Amy Nicholson of the Los Angeles Times called I Love Boosters "a maximalist delight", describing the film as "agit-prop that prioritizes entertaining the crowd. It roils with observations about teamwork, inequality and success, but presents as a spangled, stoner-comedy extravaganza with the moxie to give a Monty Python-esque raspberry to realism." The Boston Globes Odie Henderson gave the film a score of three out of four stars, and wrote: "I have to give Boots Riley credit for not only creating a movie as absolutely bananas as I Love Boosters, but for also anchoring it with an angry demand to respect the working class.

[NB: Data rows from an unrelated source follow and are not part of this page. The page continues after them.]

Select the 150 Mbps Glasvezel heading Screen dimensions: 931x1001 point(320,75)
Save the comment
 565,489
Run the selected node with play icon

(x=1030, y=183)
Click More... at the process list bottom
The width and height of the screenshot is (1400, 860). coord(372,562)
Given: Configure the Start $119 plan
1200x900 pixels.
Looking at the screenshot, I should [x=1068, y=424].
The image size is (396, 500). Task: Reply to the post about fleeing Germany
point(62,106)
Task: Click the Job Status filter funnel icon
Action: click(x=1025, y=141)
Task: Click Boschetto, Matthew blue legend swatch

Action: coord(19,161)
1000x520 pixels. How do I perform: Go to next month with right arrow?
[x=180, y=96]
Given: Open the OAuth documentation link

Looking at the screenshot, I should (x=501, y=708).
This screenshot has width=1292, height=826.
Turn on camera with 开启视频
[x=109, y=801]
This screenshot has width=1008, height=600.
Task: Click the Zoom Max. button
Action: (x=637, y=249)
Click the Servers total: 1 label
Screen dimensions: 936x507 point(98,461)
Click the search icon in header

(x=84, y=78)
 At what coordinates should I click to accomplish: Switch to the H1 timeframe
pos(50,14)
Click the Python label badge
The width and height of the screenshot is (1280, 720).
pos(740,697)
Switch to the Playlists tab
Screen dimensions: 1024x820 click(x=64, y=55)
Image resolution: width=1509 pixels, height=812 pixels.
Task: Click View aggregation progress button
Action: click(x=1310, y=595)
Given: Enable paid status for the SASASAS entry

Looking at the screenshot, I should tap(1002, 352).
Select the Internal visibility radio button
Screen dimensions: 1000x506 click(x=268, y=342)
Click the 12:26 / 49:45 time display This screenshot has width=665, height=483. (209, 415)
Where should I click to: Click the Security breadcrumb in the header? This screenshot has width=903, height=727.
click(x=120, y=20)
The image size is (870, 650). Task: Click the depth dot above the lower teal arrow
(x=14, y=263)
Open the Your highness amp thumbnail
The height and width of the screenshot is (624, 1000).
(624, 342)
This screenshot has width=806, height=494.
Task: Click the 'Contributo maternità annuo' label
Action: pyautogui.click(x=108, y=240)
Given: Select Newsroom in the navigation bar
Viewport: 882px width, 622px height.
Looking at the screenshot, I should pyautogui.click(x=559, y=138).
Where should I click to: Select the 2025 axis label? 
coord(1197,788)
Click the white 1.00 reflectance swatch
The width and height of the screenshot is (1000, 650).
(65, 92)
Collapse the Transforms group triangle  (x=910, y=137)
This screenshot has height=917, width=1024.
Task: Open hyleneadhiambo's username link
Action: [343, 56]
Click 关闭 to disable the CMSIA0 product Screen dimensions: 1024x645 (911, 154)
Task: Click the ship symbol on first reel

His entire cast is game to play along, especially Palmer and Moore, who are both delightful."

The New York Times critic Maya Phillips highlighted Palmer's performance and the costume and production design, and wrote that, "even with Riley's expert skill for quirky tonal shifts in dialogue and visual humor, some of the wackiness in the movie is more cartoonishly shopworn than his more innovative swerves [...] at the expense of a more coherent and biting political message." The Guardians Radheyan Simonpillai gave the film three out of five stars, calling it "brash and outrageously funny" but writing that, "while every actor gets to make a brash and indelible impression, their characters can feel frustratingly limited. We don't really get intimate with Corvette and her crew, to know and adore them enough to hang on when the plot goes haywire."